Mi ero intestardita a voler rivedere questo film della mia infanzia, che avevo registrato dalla tv su una videocassetta consumata per le innumerevoli visioni – Mamma Verdurin ci aveva incollato sopra un’immagine della locandina ritagliata dal Telesette perchè io non sapevo ancora leggere! – così, non trovandolo in nessuna piattaforma e poiché non passava mai per televisione, alla fine mi sono comprata il dvd, del tutto privo di contenuti speciali, ma che mi ha permesso di rivedermi dopo tanti anni Clarence, il leone strarbico.

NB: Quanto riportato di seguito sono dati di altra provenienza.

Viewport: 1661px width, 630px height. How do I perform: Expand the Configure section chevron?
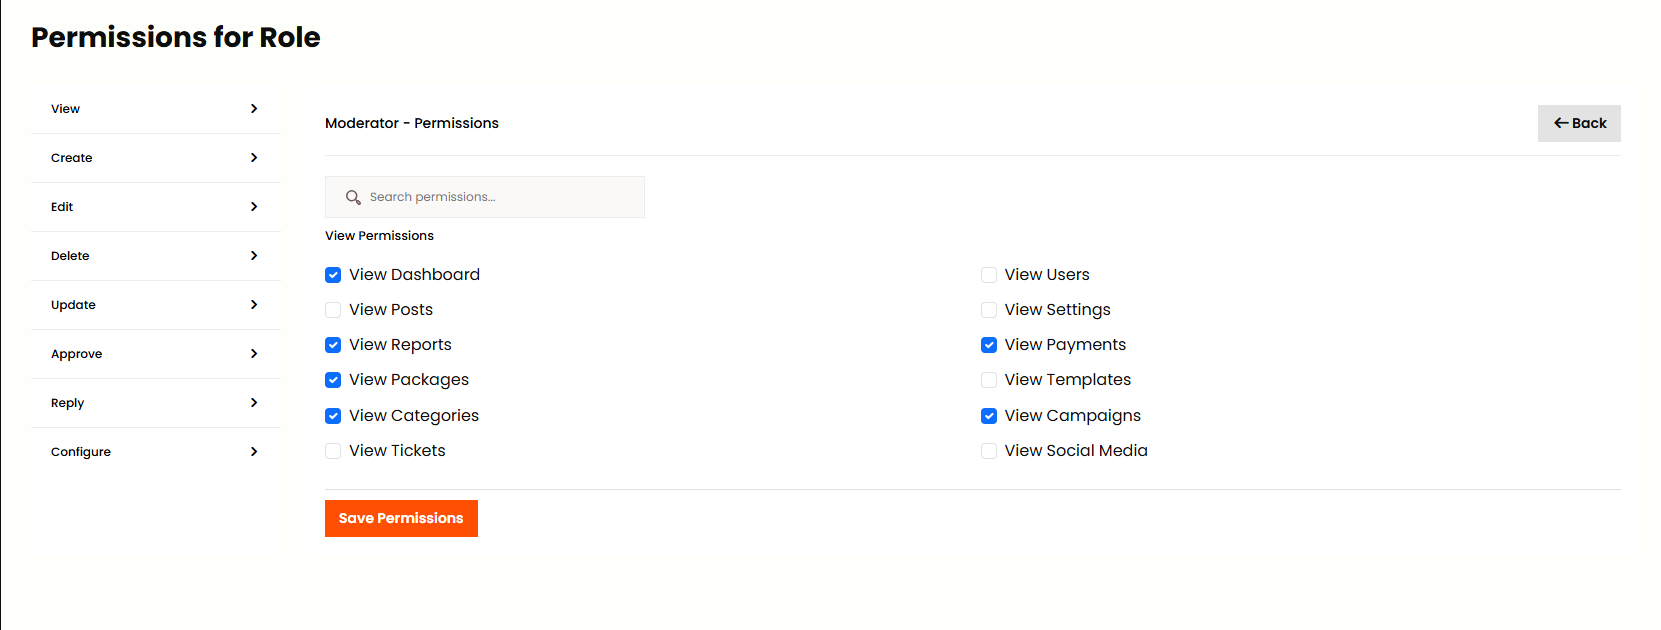coord(253,451)
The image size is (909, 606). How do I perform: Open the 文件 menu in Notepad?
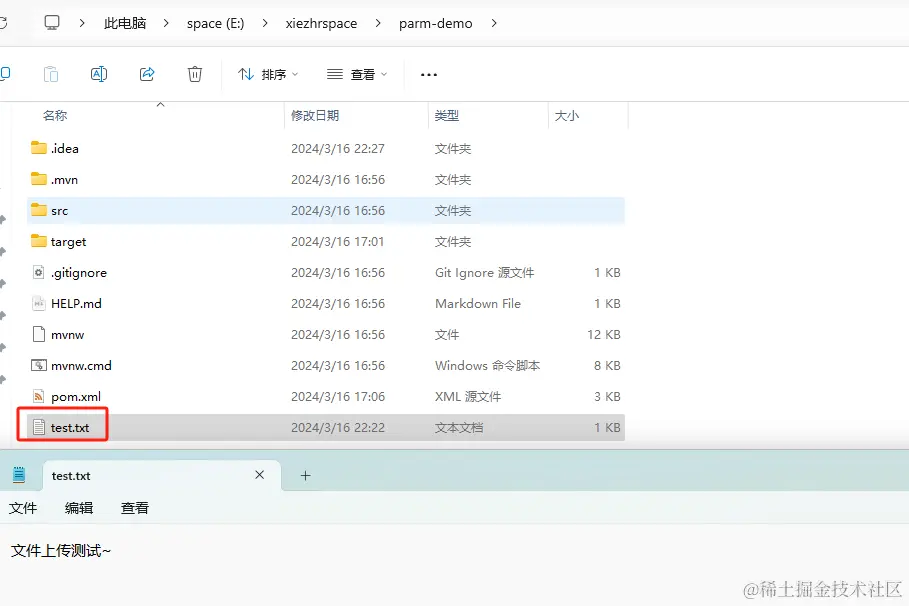pos(23,508)
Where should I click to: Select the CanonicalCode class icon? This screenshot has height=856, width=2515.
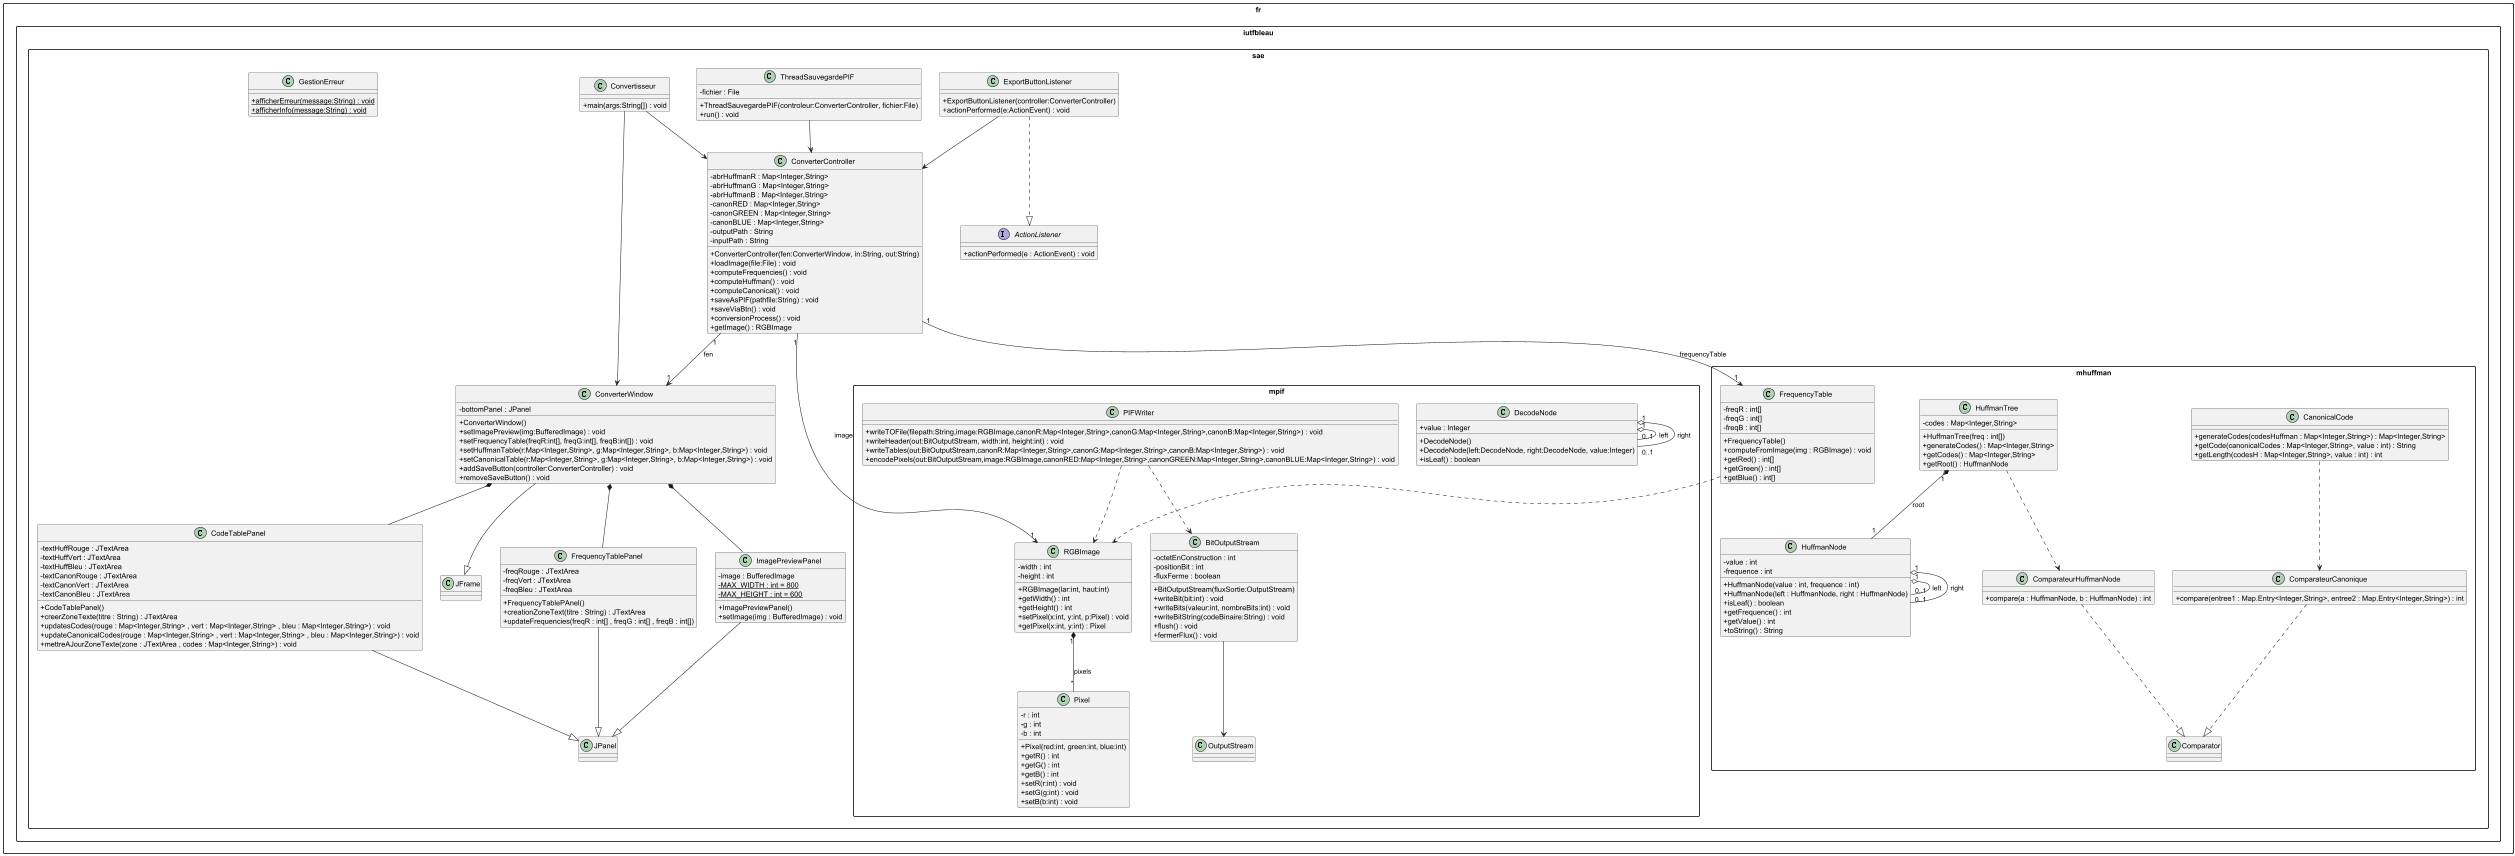pyautogui.click(x=2292, y=417)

Chiaramente non posso essere del tutto imparziale, riguardo a un film cui sono così tanto affezionata, ma posso dire che, dopo tanti anni, la visione è ancora molto piacevole e divertente, anche se i ritmi sono decisamente sonnolenti rispetto a quelli dei film di adesso.
Sicuramente, per la sensibilità di oggi, il film risente del fatto di avere sulle spalle ben 60 anni. Al giorno d’oggi non potremmo mai vedere un tale dispiegamento di animali in carne ed ossa (leoni, giaguari, scimpanzè, serpenti…) in un film, e il tipo di umorismo ci appare piuttosto stagionato, incentrato soprattutto sulle fobie e l’eccentricità del professor Rowbotham.

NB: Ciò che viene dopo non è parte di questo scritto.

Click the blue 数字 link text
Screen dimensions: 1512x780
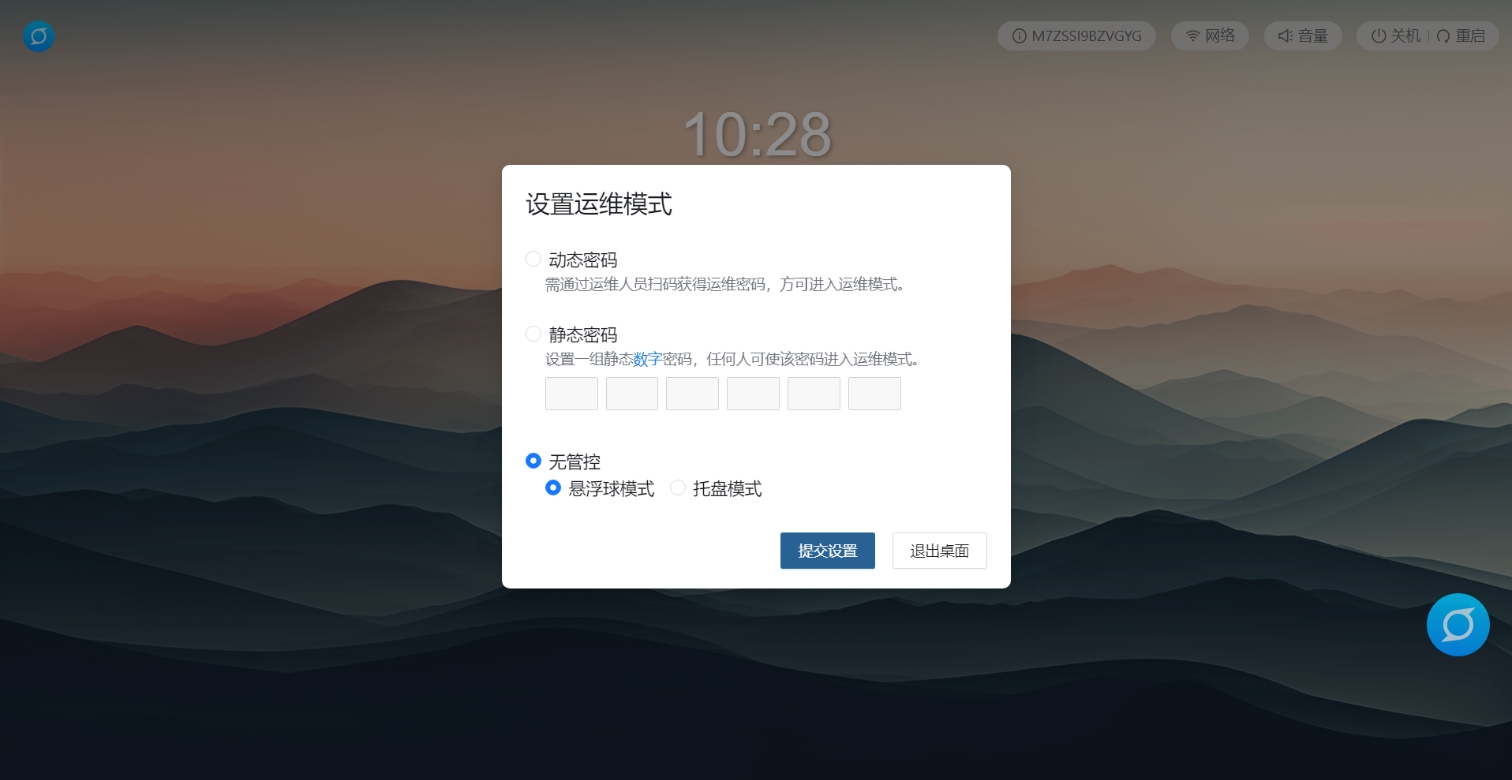(x=647, y=359)
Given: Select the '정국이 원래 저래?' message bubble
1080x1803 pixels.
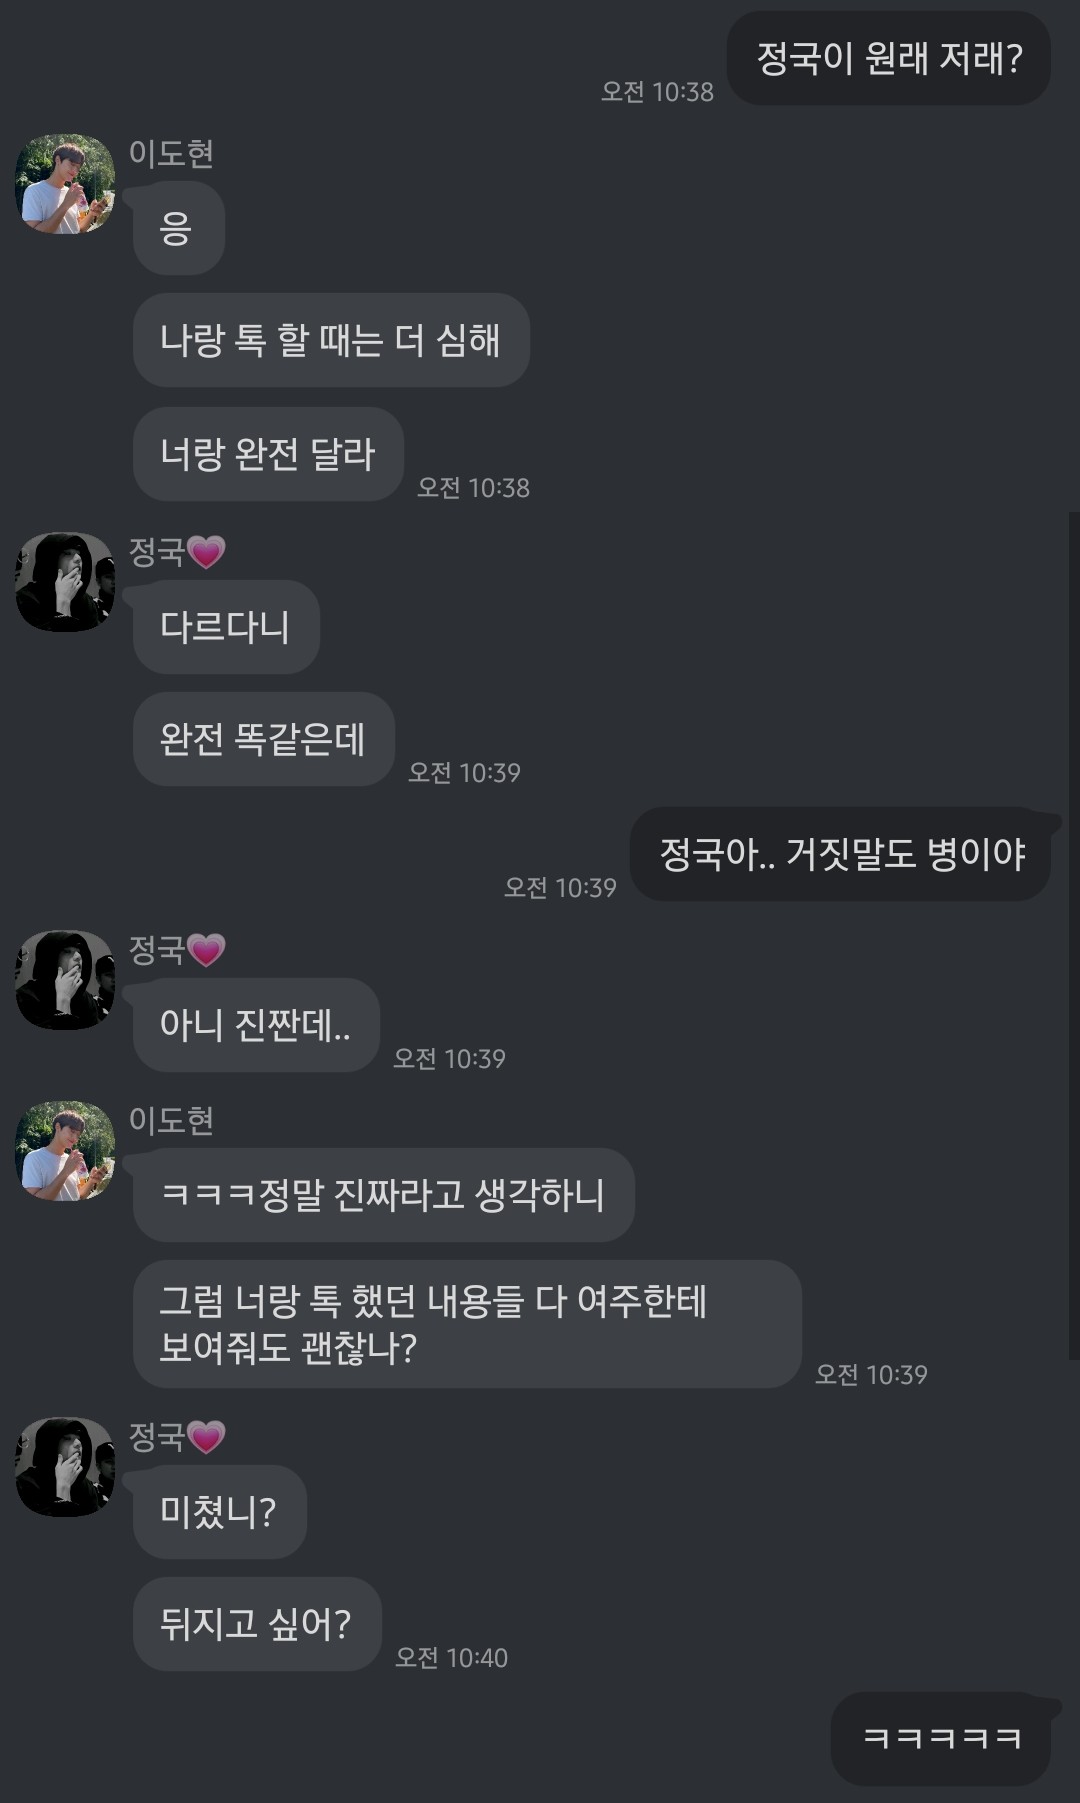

A proposito, se vi sembra di aver già visto da qualche parte l’attore che lo interpreta, Richard Haydn, sicuramente avete in mente l’avvocato di Frankenstein Junior che porta a Frederick “testamento di suo grande e famoso nonno”.
Altre piccole curiosità sul cast: la bella Betsy Drake, che interpreta la studiosa di gorilla Julie, nella vita era la moglie di Cary Grant, con cui ha recitato in Ogni ragazza vuol marito, mentre il regista Andrew Marton si è occupato della regia della seconda unità, tra gli altri, del colossal Ben-Hur.

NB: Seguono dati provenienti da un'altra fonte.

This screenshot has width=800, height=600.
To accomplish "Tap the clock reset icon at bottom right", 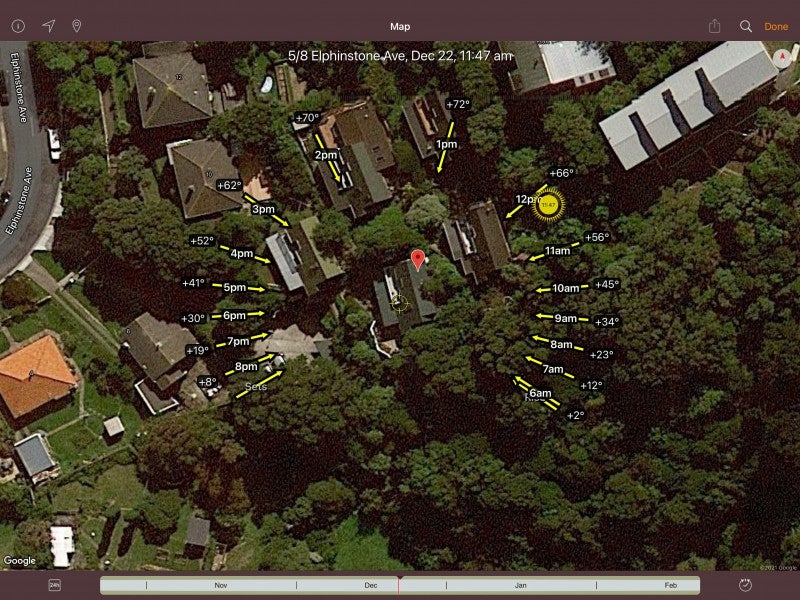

Peccato che, nel doppiaggio italiano, si perdano quasi del tutto le scaramucce tra l’americano dottor Tracy (Marshall Thompson) e l’ufficiale britannico Carter (Alan Caillou).
Non incito a comprare il dvd di questo film per famiglie, ma se per caso vi capita, consiglio a tutti (anche ai bambini più piccoli) la visione di questo simpatico film con il classico finale edificante (e il rispetto per la natura, oggi più che mai, non è un messaggio insignificante) e alcune scene davvero spassose (sfido chiunque a non ridere quando Clarence guida la jeep terrorizzando bracconieri e soldati inglesi).